FMI calcula que PIB global cresceria ao menos 4% se o trabalho não remunerado fosse mais bem distribuído
(El País, 17/10/2019 – acesse no site de origem)
O que é mais privado do que a organização de cada família sobre quem faz a cama, prepara o café da manhã ou leva as crianças para a escola? À primeira vista, parece um assunto que não deveria importar para ninguém de fora da casa. Mas se analisarmos um pouco mais, essas decisões são relevantes do ponto de vista econômico. Porque uma melhor distribuição dessas tarefas, que em geral recaem principalmente sobre as mulheres, serviria como um estímulo para impulsionar o crescimento global. Esta é a principal conclusão de um artigo apresentado pelo Fundo Monetário Internacional (FMI) na assembleia anual que realiza esta semana em Washington.
“O trabalho não remunerado é uma parte substancial da atividade econômica que não se reflete no PIB e pesa desproporcionalmente sobre as mulheres”, diz um texto que considera muito importante “reduzir e redistribuir” essa carga.
O Fundo estima que no mundo as mulheres façam duas horas de trabalho não remunerado todos os dias mais do que os homens. E, embora essa diferença seja menor nos países mais ricos, que podem se permitir o que o artigo chama de “motores de libertação”, esta continua existindo também onde as mulheres desfrutam de maior independência. “Mesmo nos países mais igualitários do mundo, as mulheres fazem pelo menos 20% mais de trabalho não remunerado”, afirmam os economistas que assinam o texto.
Além de outras considerações, o artigo critica essa carga de trabalho desproporcional por gerar uma menor participação da mulher no mercado de trabalho e uma diminuição geral da produtividade. E estima que, se fossem implementadas políticas para reduzir essas diferenças, o PIB global aumentaria ao menos 4%, de acordo com um cálculo que os próprios autores consideram conservador.
O artigo admite que grande parte desse trabalho é feita por escolha pessoal.

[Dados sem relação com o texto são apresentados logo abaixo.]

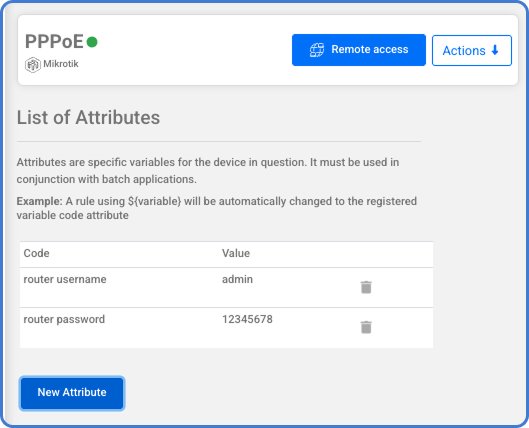Open the Actions dropdown menu
The image size is (529, 428).
(472, 50)
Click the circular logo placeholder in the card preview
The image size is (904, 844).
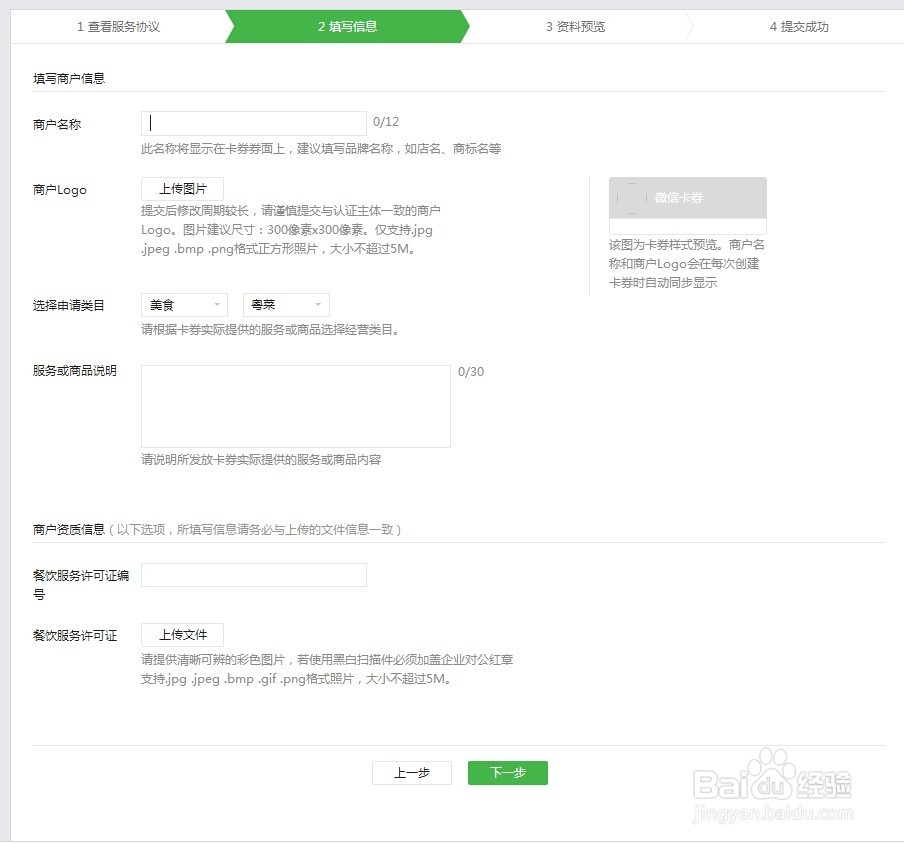(x=631, y=197)
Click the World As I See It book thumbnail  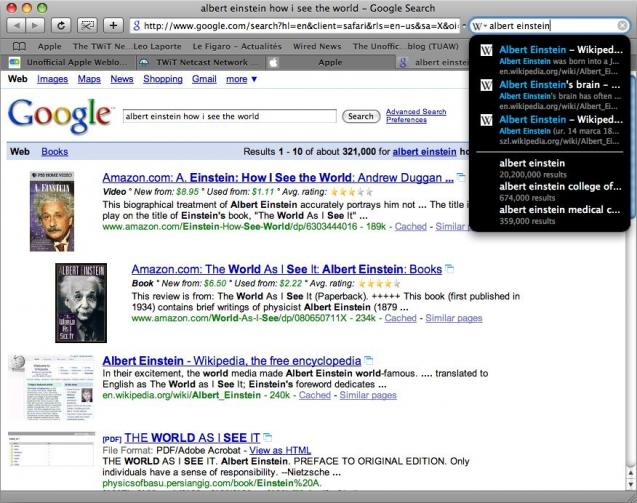pyautogui.click(x=81, y=303)
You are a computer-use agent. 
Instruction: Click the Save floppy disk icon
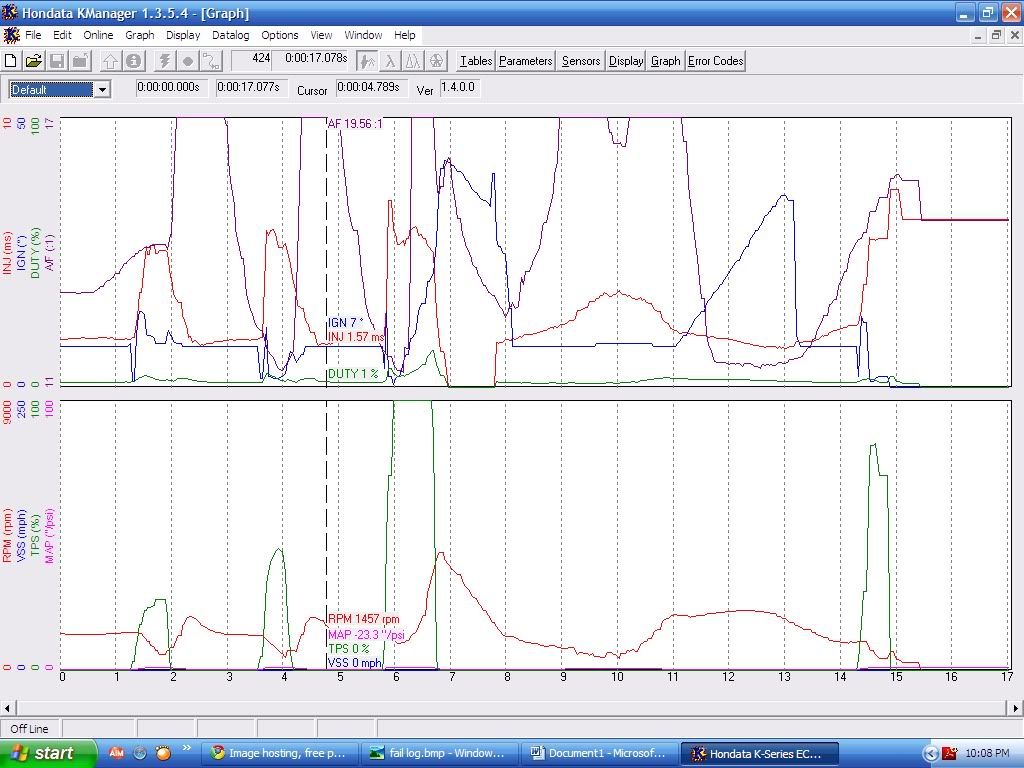(x=57, y=61)

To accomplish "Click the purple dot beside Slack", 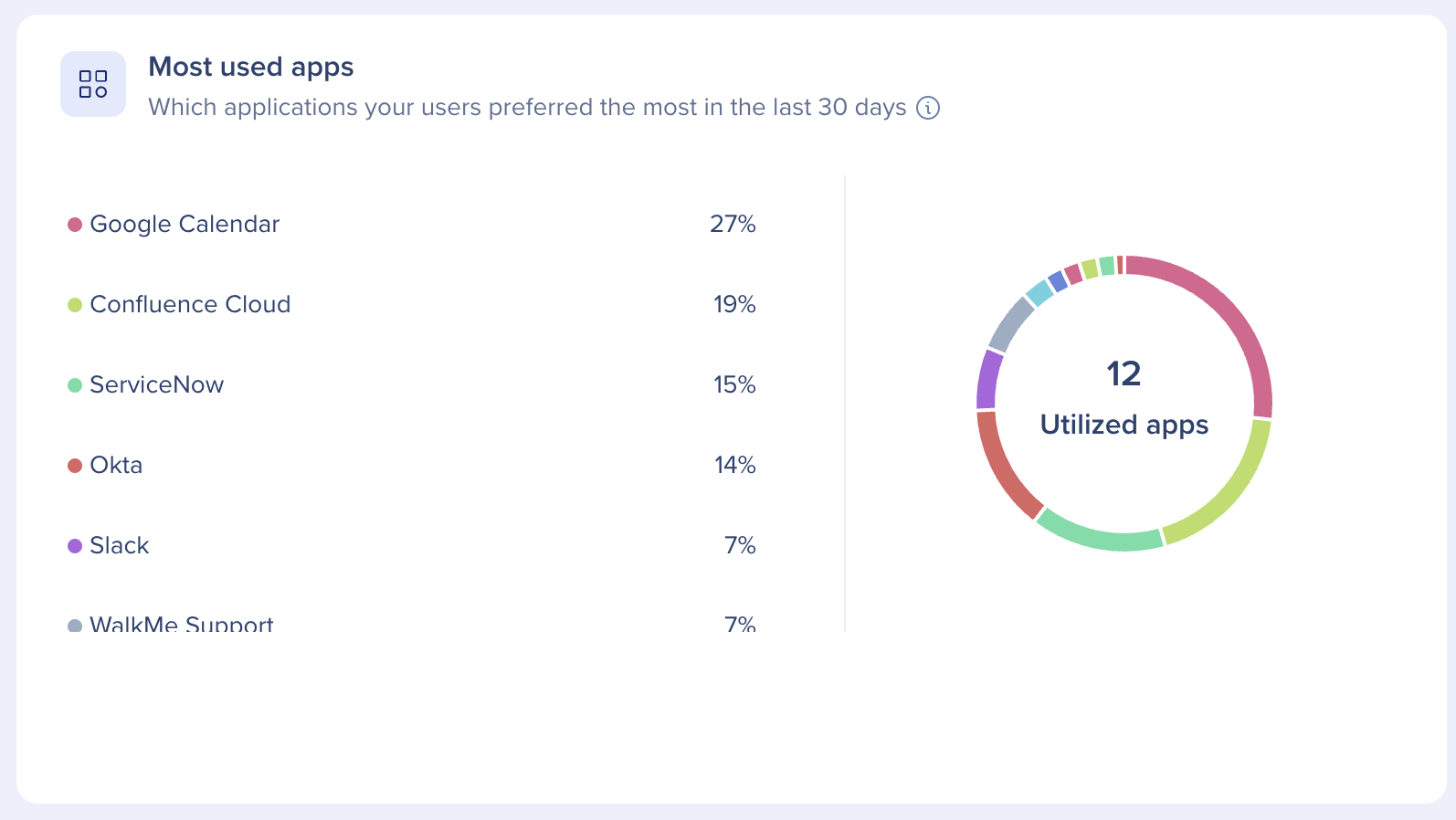I will (75, 546).
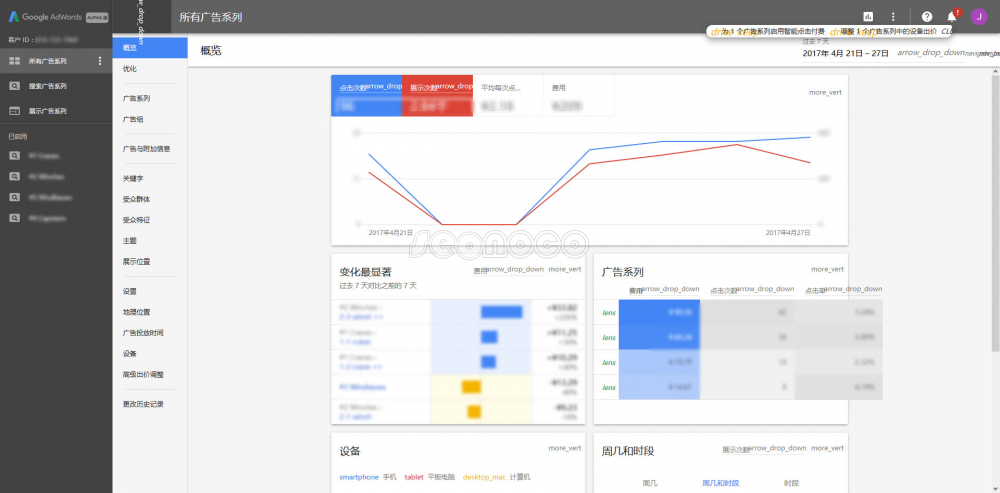Open the reports chart icon in header
1000x493 pixels.
[x=867, y=17]
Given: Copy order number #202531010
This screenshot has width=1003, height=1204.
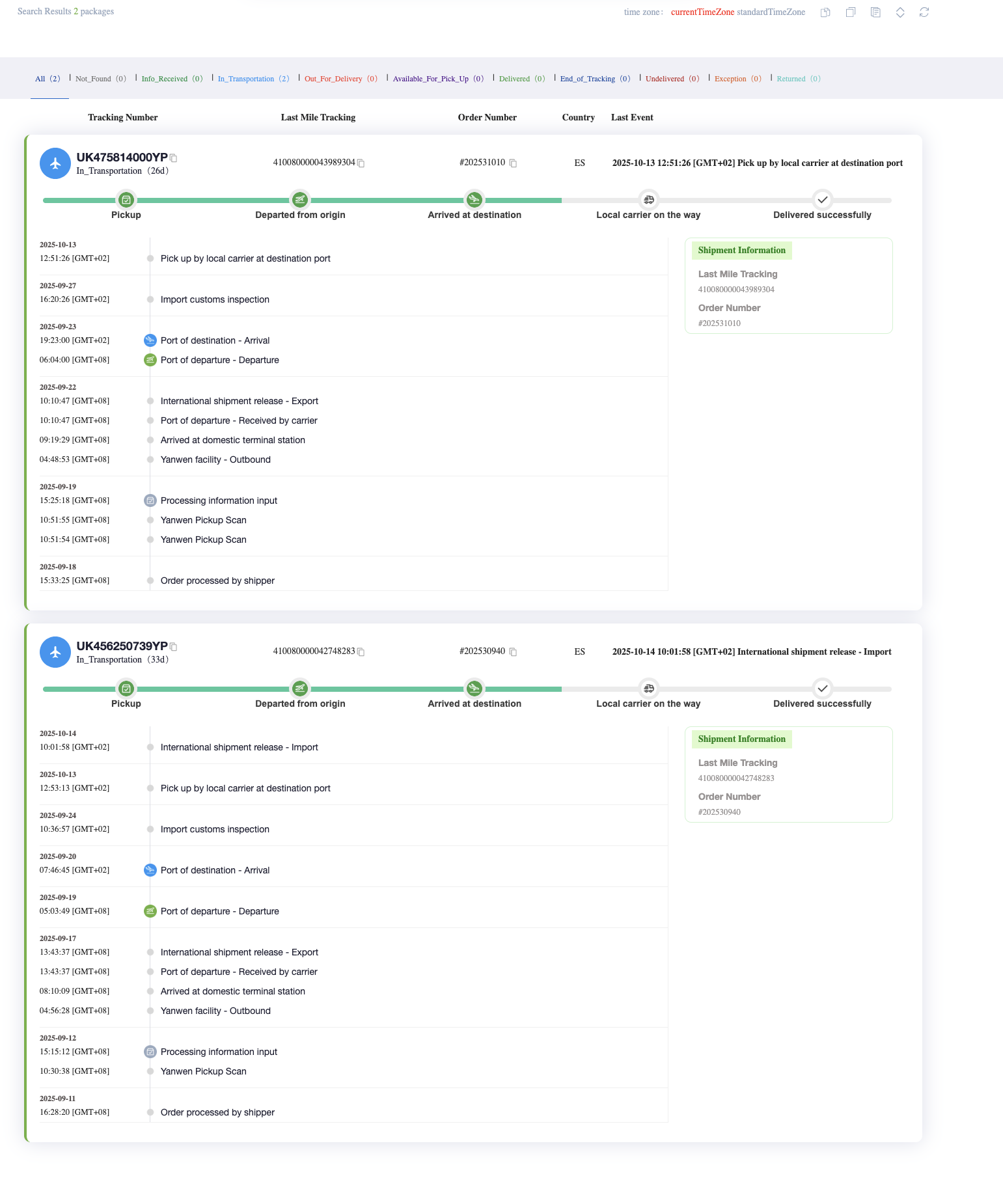Looking at the screenshot, I should coord(513,163).
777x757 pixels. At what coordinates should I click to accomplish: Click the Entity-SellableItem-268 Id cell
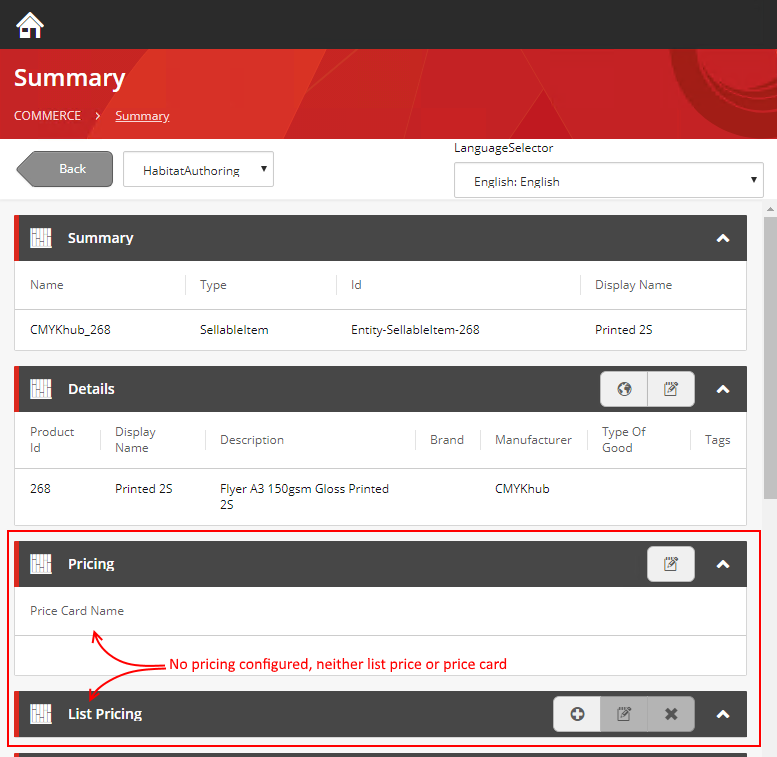(x=415, y=329)
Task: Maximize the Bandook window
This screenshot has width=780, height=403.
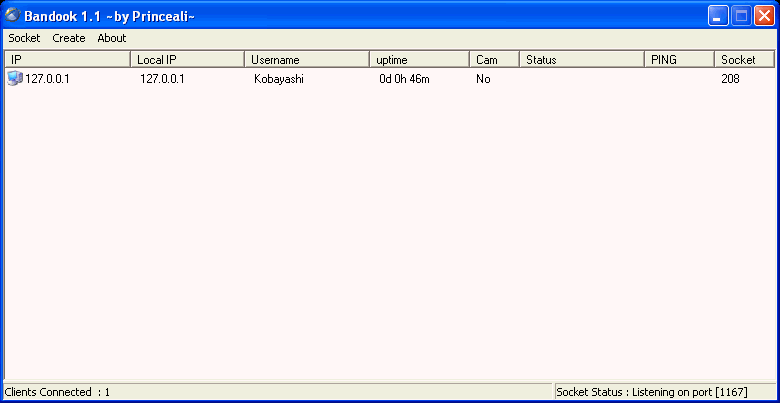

Mas também lembram que “com muita frequência” as mulheres são forçadas a fazê-lo. “O tempo que dedicam a essas tarefas reflete as restrições impostas pelas normas culturais e a falta de serviços públicos, infraestrutura e políticas de licenças familiares”, continua.
Já faz anos que o FMI quer mostrar um rosto mais amigável e concentrar sua atenção em questões como inclusão financeira no terceiro mundo ou igualdade de gênero. Esta é a primeira vez que o organismo tem mulheres como diretora-gerente –Kristalina Georgieva, que sucedeu Christine Lagarde– e como economista-chefe –Gita Gopinath. “Apertem o cinto! [A igualdade de gênero] vai chegar”, disse Georgieva na terça-feira em um evento no qual falou sobre o papel das mulheres no organismo, em que apenas 25% dos postos mais altos são ocupados por mulheres. E insistiu que os estudos mostram que a igualdade promove o crescimento econômico.
O artigo não se limita a apontar um problema. Também sugere um caminho para aliviá-lo. Propõe aos Governos dos países em desenvolvimento investirem em infraestrutura, segurança e serviços como água ou eletricidade, para descarregar as mulheres de trabalho. E sugere a todos os países do mundo melhorar a conectividade digital. É outra maneira de promover uma maior participação da mulher no mercado de trabalho formal. Aquele que é computado nas estatísticas.